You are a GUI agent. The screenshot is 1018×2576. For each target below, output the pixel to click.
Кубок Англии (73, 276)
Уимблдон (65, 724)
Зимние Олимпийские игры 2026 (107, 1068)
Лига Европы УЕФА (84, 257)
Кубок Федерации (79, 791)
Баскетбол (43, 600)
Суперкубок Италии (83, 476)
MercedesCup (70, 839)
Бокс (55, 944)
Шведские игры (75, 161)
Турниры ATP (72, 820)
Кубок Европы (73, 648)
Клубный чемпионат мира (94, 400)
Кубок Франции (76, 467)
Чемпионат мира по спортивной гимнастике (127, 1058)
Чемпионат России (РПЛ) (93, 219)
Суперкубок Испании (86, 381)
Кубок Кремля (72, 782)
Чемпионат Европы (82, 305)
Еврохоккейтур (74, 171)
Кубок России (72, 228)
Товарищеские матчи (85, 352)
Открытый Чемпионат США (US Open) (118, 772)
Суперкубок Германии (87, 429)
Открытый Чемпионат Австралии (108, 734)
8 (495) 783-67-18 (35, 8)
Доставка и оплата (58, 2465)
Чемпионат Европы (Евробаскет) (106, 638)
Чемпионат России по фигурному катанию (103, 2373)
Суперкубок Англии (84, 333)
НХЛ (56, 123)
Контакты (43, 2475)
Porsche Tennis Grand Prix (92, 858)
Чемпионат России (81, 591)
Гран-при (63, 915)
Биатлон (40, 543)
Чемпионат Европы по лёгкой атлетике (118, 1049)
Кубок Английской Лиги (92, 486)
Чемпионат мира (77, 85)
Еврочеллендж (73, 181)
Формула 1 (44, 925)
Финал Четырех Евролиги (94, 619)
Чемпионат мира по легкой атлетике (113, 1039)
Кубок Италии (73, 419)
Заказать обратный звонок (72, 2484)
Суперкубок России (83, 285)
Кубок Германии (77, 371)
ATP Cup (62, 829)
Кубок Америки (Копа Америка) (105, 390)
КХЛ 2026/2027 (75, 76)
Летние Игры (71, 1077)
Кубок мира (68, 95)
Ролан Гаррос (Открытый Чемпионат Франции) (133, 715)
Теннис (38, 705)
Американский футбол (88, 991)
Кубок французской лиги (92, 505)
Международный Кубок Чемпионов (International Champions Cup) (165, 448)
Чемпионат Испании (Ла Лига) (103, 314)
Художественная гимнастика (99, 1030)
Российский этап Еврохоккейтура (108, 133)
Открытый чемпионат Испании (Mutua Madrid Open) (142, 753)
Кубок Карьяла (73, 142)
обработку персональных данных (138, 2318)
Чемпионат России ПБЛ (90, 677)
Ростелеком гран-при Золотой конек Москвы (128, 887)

To do: For the string "России", report how many lines of the records contain it, giving the number only.

Exercise output: 6